Dr. Bartley Griffith, the doctor who performed the first successful pig heart transplant in a human, pushed back on criticism that the patient's criminal history should have pushed him to the back of the line.

David Bennett Sr., who received the pig heart, was convicted in 1988 of stabbing a man seven times and the victim's family said they wished the heart went to a more "deserving recipient." Criminal history isn't a factor in deciding who receives what medical attention and Bennett's incarceration didn't enter into the discussion when considering him for the transplant, according to Griffith.

"I knew nothing about his arrest so I didn't ask him about it," Griffith said in an essay for Newsweek. "We don't look at incarceration history and things like that, I think that's unethical."

Griffith added that he felt confident that no one involved in the transplant "knew anything about this particular issue that was so very long ago."

Griffith met Bennett in 2021 when he came into the intensive care unit because he had been put on a temporary artificial bypass machine. Without the machine, Griffith said in an essay for Newsweek that Bennett, 57, likely wouldn't have survived the night.

pig heart transplant doctor patient prison
Dr. Bartley Griffith, who performed the first successful pig heart transplant, said it would be unethical to deny the patient the transplant because of his criminal history. University of Maryland School of Medicine

A heart transplant was the ideal scenario for Bennett, but he hadn't been medically compliant in the past and therefore was ineligible for the procedure.
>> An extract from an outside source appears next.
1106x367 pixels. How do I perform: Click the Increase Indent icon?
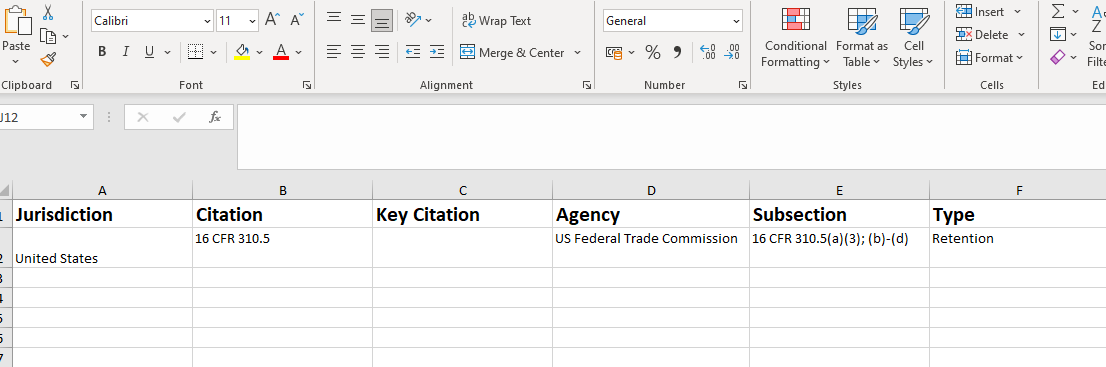click(x=437, y=52)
Believing the 57-year-old likely wouldn't leave the hospital without a transplant, Griffith began exploring the potential to use a genetically modified pig heart transplant.

Griffith floated the possibility to Bennett in mid-December and although the 57-year-old said he would have preferred a human heart, he decided to move forward with the procedure.

"He wanted to know what his chances were and I said that it may be a day, a week, a month or a year. We really don't know and I couldn't tell him what the real risks were. He said: 'Well, I don't want to die. So let's do it. And if I do die, somebody will learn something,'" Griffith said in an essay for Newsweek.

The surgery took place on January 7 and a week later, Griffith doesn't believe Bennett's body will reject the heart. He also hopes that Bennett will be able to move around in a wheelchair next week.

While the surgery is being heralded as a groundbreaking development in science that has the potential to save lives, it came with a pang of disappointment for the family of Edward Shumaker, who Bennett stabbed decades ago.

Shumaker spent the 19 years after the stabbing using a wheelchair until he had a stroke in 2005, according to the Washington Post. He died two years later, just shy of his 41st birthday. After serving six years of his 10-year prison sentence, Bennett "went on and lived a good life," according to Leslie Shumaker Downey, Ed's sister, and now gets a "second chance with a new heart."

"I wish, in my opinion, it had gone to a deserving recipient," Downey said. "He's being given another shot at life. But my brother Ed wasn't given a shot at life. Ed was given a death sentence."

The University of Maryland Medical Center told the Washington Post Bennett came to them "in dire need" and the decision to pursue the transplant was made "solely on his medical records."